Unlike the memory experts who perform tricks on stage and television, Lynn Stern spends many hours each week actually helping people who have memory problems. In her 20 years the University of Michigan's Turner Clinic, Stern has learned what works-and what doesn't-to improve memory.
She says that scientists do not understand exactly how it happens, but as we get older, nearly everyone's memory slowly undergoes certain changes...
It becomes harder to remember words that were once familiar to you-a friend's maiden name, for example, or the type of dog your uncle had as a pet.
Learning something new takes more effort than it used to.
You increasingly forget items on your schedule, such as the need to pay a bill by a certain date.
You have more difficulty paying attention to more than one thing at a time-carrying on a conversation while you are watching TV, for example.
While these memory changes are common, it still may be wise to consult your physician. In most cases, the doctor will reassure you that some memory difficulties are normal as you age. In some cases, he/she may recommend medical tests if they suspect the onset of Alzheimer's disease or another serious condition.
You can't reverse memory changes, but following are five sure ways to dramatically slow them down...
Learn something new. Scientists aren't certain of the reason, but research indicates that learning a new language, craft, game or other skill slows memory loss.
It's generally more effective to learn a new skill than to enhance one you already have.

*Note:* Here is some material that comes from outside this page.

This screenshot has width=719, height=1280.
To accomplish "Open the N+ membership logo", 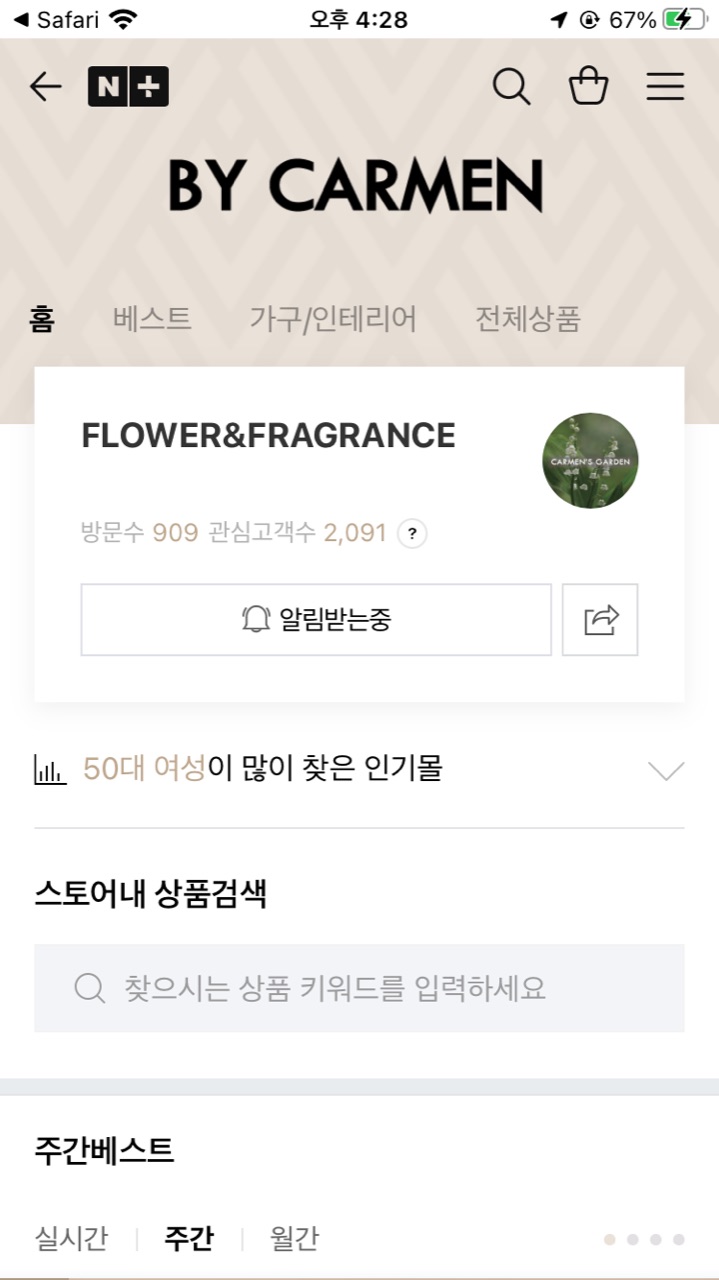I will (128, 87).
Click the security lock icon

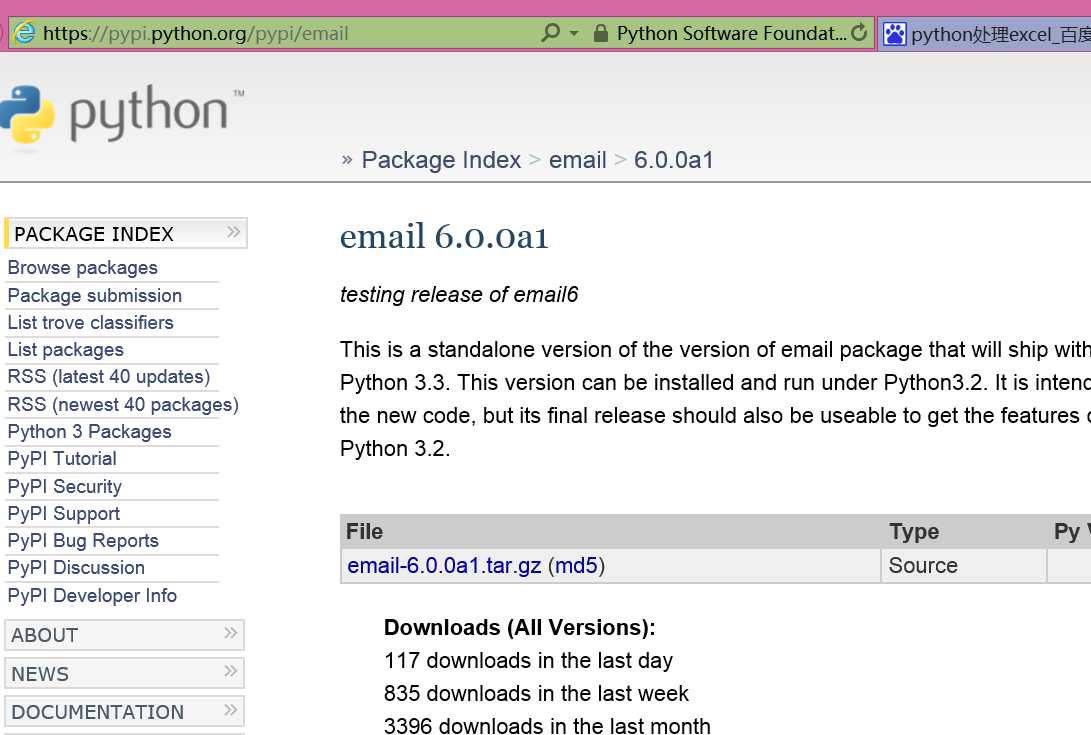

An accountant, for instance, probably wouldn't benefit as much from learning calculus as from studying a foreign language, while a person who already knows two languages would not benefit as much from studying a third one as he/she would from, say, learning to play bridge.
Challenge: Motivating yourself to learn something new. Choose a skill that you'll enjoy using once you learn it. If you learn a language, plan a trip to a country where it's spoken. If you learn bridge, join a bridge club where you can meet new people.
Play challenging games. Games such as bridge, Go (an ancient Chinese board game), crossword puzzles and Scrabble can strengthen memory, especially the type of memory required for the game itself.
Working crossword puzzles, for example, has been proven to help with verbal recognition. But such proficiency at crosswords is unlikely to help you remember the phone numbers of close friends and relatives. If that's a problem for you, devise a challenge by writing down the phone numbers and then trying once or twice a week to repeat them from memory.
Or if you have trouble recalling names of new people you meet, jot them down and test yourself periodically in the same way.
Socialize with friends, new and old. Socializing-no matter how you do it or how often-helps slow down memory changes because it always requires the use of memory. It's all but impossible to carry on a conversation without referring to people and events that you have stored in memory.
Moreover, talking to friends about what you've read in the newspaper or seen on TV reinforces those facts in your mind.
Stay physically active. According to researchers at the University of Michigan and elsewhere, people who engage in physical activity-regardless of the type or amount-are more likely to maintain their memory and other mental abilities.
Organize important activities around your most alert time periods. Almost everyone has a time of day when he/she is most alert. it's usually impossible to cram all important activities into that time slot, but try to reserve that period for important tasks, such as caring for a grandchild or driving.
Also try to learn new skills during your most alert times. For example, if you want to study acting and have a choice between a morning or an afternoon class, choose the time when you usually feel more alert.
Smart move: Ask your doctor whether any medication you're taking can impair memory. This effect occurs most often with prescription medications for sleeping problems, anxiety, muscle tension, allergies, colds and pain.
If the answer is "yes," ask if another drug with out this side effect is available. Should you opt to continue the medication, at least you'll know that related memory problems are likely to stop when you stop taking it.
Fortunately, most memory changes occur over a period of many years, and this usually gives you time to adapt before they become serious. Successful strategies...
Do something unusual to trigger your memory. For example, to remember to stop at the grocery store on the way home from work, switch your watch from one wrist to the other earlier in the day. The mild but nagging discomfort acts as a reminder.
Yes, you may occasionally forget what it was you were supposed to remember, but with a little thought it usually will come back.
Other memory triggers: Be organized-always put your glasses, keys, etc., in the same place. Say what you want to remember aloud or write it down-both actions will reinforce it in your memory.
Write down information you may need in the future in one compact notebook. If you order a product over the phone, jot down the phone number and the name of the person you spoke with. And if you meet interesting people al a party, put their names and phone numbers in the notebook.
Information like this too often winds up on scraps of paper stored in dozens of places around the house. By using a single notebook, however you can easily refer to it as the information becomes necessary.
Also helpful: A date for each entry to make it easier to look up information. And when one book fills up, store it in a designated place and start another.
Jot down information next to names in your personal phone book, such as birthdays, anniversaries and the names of children that are too easy to forget as families grow larger and grow apart, too.
Avoid procrastination. If you put off doing something, chances increase that you will forget it altogether.
There's no simple way to change the habits of a lifetime, but if you're prone to procrastination, post reminders of appointments and upcoming events on the bathroom mirror and in other places where you regularly look.